Ethics Takes Back Seat to Clone Science
Dec. 31, 2002 -- More than one scientist has noted that there are already millions of clones alive today. They're called twins.
Identical twins happen to have the same DNA — the same long, spiraling set of genetic instructions in each cell of their bodies. But they were conceived naturally.
Now we are faced with the claim that a clone has been created artificially.
"I am creating life," said Brigitte Boisselier, chief executive of Clonaid, the firm that announced on Friday that a healthy 7-pound girl had been delivered by Caesarean section the day before and is an exact genetic copy of her mother.
Although she provided no proof, Boisselier said the child, nicknamed Eve, would be subjected to testing.
The world will have to wait for a DNA test to see if that's what really happened. But whether it has, an old issue has come back to life.
Bills to ban cloning that languished in Congress will now be hotly debated. And the debate is not limited to Washington, D.C. In Texas, for example, a state senator introduced a bill Monday to ban cloning in the state.

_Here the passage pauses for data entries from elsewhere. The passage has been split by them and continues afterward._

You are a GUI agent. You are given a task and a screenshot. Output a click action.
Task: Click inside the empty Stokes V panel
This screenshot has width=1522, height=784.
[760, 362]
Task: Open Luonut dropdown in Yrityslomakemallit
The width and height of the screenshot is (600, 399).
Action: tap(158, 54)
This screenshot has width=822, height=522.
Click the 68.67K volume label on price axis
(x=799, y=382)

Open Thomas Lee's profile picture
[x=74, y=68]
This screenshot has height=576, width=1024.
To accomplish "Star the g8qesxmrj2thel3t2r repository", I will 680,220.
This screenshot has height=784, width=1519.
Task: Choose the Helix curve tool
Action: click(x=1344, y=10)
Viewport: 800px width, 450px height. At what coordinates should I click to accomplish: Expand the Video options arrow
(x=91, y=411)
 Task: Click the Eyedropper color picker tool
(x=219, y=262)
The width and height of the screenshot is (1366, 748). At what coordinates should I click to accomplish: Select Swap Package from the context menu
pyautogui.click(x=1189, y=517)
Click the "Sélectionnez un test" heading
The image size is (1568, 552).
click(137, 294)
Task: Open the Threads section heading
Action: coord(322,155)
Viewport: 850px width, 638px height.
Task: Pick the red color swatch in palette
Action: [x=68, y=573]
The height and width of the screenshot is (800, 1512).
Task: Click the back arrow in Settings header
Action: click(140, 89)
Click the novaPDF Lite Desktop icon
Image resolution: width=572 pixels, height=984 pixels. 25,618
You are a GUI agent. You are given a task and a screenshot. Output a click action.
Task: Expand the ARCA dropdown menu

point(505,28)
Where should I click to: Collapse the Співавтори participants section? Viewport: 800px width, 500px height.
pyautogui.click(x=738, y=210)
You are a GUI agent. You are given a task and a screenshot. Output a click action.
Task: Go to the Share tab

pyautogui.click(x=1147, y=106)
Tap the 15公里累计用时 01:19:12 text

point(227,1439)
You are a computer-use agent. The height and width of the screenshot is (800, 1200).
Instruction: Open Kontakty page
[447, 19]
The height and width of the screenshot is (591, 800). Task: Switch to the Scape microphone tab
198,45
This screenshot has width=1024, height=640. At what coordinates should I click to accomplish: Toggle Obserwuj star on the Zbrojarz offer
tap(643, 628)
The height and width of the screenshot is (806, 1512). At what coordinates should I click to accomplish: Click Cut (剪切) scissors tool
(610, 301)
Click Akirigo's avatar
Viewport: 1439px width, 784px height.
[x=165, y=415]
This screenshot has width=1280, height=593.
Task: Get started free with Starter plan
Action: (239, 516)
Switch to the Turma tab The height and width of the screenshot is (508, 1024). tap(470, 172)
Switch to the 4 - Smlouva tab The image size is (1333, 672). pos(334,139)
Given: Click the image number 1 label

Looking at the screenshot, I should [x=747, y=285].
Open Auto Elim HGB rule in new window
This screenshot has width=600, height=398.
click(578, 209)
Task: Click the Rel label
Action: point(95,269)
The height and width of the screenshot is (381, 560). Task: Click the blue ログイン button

"I get a pit in my stomach every time I think about theunspeakable horrors that must have occurred in the cloning of thischild, especially considering that it takes about 100 attempts forscientists to get it right in cloning an animal," said the bill's Republican sponsor, state Sen. Jane Nelson, in a statement.
A Huge Understatement
Many scientists — even those who believe cloning of individual cells could someday help cure disease — are frightened by the headlines of the last few days.
"To say ethics hasn't caught up with science on cloning is literally the understatement of the century," said Glenn McGee, Assistant Director of the University of Pennsylvania's Center for Bioethics.
To create a clone, DNA is taken from a cell of the person who wishes to be copied. DNA is also removed from a human egg in a lab and replaced with the donor's DNA.
The altered egg is then placed in the uterus of a woman where the hope is that it will grow to a healthy baby.
Nature's clones — identical twins — develop from one fertilized egg that divides into two individuals, who will have in common all the same genes. While they will have identical features such as hair and eye color, their fingerprints are different.
‘We Need to Calm Down’
Ever since Dolly the sheep was cloned in 1996, scientists have worried that cloning is unreliable. It often produces animals with birth defects and is morally questionable in larger ways.
"We're opening the door to a long corridor of human manufacture, of manipulation of human life," said Dr. William Hurlbut of Stanford University.
It's a complicated issue. Is cloning right if people want to make clones of themselves or of lost children? Is it right if cells are cloned in the lab in order to cure someone with a terrible disease?
"We need to calm down, slow down and think about what it is we are actually doing," Hurlbut said.
Perhaps we do need to slow down. But perhaps science has just deprived us of that option.